## OBJECTIVE
Would you reproduce all of the data below, line for line, without changing a single character?

Begin RECORDS TO PROCESS

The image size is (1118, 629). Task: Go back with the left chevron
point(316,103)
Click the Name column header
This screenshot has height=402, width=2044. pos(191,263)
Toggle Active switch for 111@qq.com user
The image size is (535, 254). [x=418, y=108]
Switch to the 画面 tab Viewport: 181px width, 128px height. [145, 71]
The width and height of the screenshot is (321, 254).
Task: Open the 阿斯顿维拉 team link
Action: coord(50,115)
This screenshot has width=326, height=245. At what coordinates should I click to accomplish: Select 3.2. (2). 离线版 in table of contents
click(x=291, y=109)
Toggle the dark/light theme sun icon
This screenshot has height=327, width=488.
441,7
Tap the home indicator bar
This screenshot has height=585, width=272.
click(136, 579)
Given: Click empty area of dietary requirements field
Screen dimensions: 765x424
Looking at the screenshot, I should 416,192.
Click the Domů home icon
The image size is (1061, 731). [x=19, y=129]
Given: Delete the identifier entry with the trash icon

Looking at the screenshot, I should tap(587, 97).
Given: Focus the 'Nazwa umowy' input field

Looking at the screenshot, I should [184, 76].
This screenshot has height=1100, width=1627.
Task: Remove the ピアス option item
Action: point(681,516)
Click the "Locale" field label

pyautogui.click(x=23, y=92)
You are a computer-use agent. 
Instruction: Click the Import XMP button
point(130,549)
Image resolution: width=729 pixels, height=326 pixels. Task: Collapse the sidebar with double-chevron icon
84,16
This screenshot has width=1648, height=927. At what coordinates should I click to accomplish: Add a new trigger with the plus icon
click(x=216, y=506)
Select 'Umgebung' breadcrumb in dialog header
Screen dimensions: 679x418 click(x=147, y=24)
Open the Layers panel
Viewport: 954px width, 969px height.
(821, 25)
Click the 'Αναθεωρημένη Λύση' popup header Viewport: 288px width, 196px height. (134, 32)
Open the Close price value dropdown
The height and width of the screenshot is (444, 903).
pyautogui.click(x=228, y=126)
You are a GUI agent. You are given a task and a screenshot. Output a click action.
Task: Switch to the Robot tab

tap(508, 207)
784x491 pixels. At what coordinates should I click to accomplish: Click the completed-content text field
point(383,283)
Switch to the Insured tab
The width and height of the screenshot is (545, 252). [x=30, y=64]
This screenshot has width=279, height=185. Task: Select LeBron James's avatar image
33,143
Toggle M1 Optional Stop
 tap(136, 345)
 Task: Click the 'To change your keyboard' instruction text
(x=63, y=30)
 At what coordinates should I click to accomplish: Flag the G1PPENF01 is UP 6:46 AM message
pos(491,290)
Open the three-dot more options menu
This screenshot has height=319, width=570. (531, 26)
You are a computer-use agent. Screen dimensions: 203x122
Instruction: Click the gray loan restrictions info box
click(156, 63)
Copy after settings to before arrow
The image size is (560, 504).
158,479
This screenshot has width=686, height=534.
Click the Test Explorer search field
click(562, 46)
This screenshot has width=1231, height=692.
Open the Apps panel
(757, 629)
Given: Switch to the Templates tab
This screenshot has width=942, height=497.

End RECORDS TO PROCESS

## CORRECT RESPONSE
The image size is (1118, 629). Task: Go back with the left chevron
point(316,103)
Click the Name column header
This screenshot has height=402, width=2044. pos(191,263)
Toggle Active switch for 111@qq.com user
The image size is (535, 254). [x=418, y=108]
Switch to the 画面 tab Viewport: 181px width, 128px height. [145, 71]
The width and height of the screenshot is (321, 254).
Task: Open the 阿斯顿维拉 team link
Action: coord(50,115)
This screenshot has width=326, height=245. At what coordinates should I click to accomplish: Select 3.2. (2). 离线版 in table of contents
click(x=291, y=109)
Toggle the dark/light theme sun icon
This screenshot has height=327, width=488.
441,7
Tap the home indicator bar
This screenshot has height=585, width=272.
click(136, 579)
Given: Click empty area of dietary requirements field
Screen dimensions: 765x424
Looking at the screenshot, I should 416,192.
Click the Domů home icon
The image size is (1061, 731). [x=19, y=129]
Given: Delete the identifier entry with the trash icon

Looking at the screenshot, I should tap(587, 97).
Given: Focus the 'Nazwa umowy' input field

Looking at the screenshot, I should [184, 76].
This screenshot has height=1100, width=1627.
Task: Remove the ピアス option item
Action: point(681,516)
Click the "Locale" field label

pyautogui.click(x=23, y=92)
You are a computer-use agent. 
Instruction: Click the Import XMP button
point(130,549)
Image resolution: width=729 pixels, height=326 pixels. Task: Collapse the sidebar with double-chevron icon
84,16
This screenshot has width=1648, height=927. At what coordinates should I click to accomplish: Add a new trigger with the plus icon
click(x=216, y=506)
Select 'Umgebung' breadcrumb in dialog header
Screen dimensions: 679x418 click(x=147, y=24)
Open the Layers panel
Viewport: 954px width, 969px height.
(821, 25)
Click the 'Αναθεωρημένη Λύση' popup header Viewport: 288px width, 196px height. (134, 32)
Open the Close price value dropdown
The height and width of the screenshot is (444, 903).
pyautogui.click(x=228, y=126)
You are a GUI agent. You are given a task and a screenshot. Output a click action.
Task: Switch to the Robot tab

tap(508, 207)
784x491 pixels. At what coordinates should I click to accomplish: Click the completed-content text field
point(383,283)
Switch to the Insured tab
The width and height of the screenshot is (545, 252). [x=30, y=64]
This screenshot has width=279, height=185. Task: Select LeBron James's avatar image
33,143
Toggle M1 Optional Stop
 tap(136, 345)
 Task: Click the 'To change your keyboard' instruction text
(x=63, y=30)
 At what coordinates should I click to accomplish: Flag the G1PPENF01 is UP 6:46 AM message
pos(491,290)
Open the three-dot more options menu
This screenshot has height=319, width=570. (531, 26)
You are a computer-use agent. Screen dimensions: 203x122
Instruction: Click the gray loan restrictions info box
click(156, 63)
Copy after settings to before arrow
The image size is (560, 504).
158,479
This screenshot has width=686, height=534.
Click the Test Explorer search field
click(562, 46)
This screenshot has width=1231, height=692.
Open the Apps panel
(757, 629)
Given: Switch to the Templates tab
This screenshot has width=942, height=497.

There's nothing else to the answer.